Start of Provided information
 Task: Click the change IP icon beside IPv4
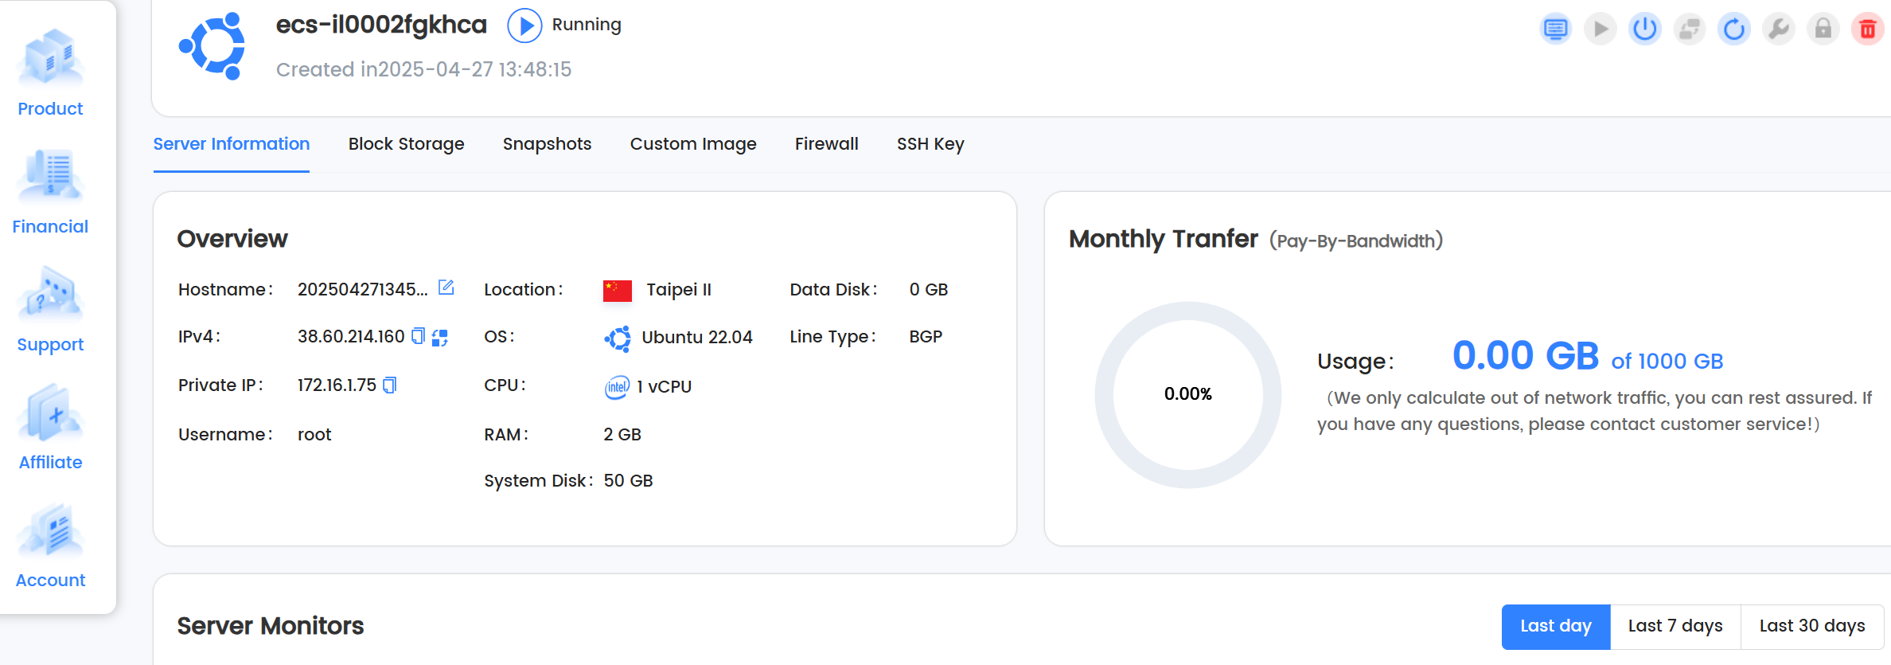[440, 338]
End of Provided information
Start of Provided information
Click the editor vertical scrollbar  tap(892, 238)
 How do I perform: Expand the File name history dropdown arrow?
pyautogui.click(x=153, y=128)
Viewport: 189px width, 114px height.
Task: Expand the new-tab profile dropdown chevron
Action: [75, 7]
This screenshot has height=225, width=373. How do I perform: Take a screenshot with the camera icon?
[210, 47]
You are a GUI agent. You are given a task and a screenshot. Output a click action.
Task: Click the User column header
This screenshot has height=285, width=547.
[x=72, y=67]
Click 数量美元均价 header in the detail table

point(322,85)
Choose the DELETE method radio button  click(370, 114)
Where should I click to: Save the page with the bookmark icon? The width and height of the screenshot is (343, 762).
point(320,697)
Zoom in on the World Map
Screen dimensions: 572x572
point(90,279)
End of Provided information
* **Work to complete**:
Extract from the records above the lines from the one containing "This screenshot has height=225, width=373." to the one containing "Choose the DELETE", both lines included, exactly as they appear and with nothing else.

* **Answer for the task**:
This screenshot has height=225, width=373. How do I perform: Take a screenshot with the camera icon?
[210, 47]
You are a GUI agent. You are given a task and a screenshot. Output a click action.
Task: Click the User column header
This screenshot has height=285, width=547.
[x=72, y=67]
Click 数量美元均价 header in the detail table

point(322,85)
Choose the DELETE method radio button  click(370, 114)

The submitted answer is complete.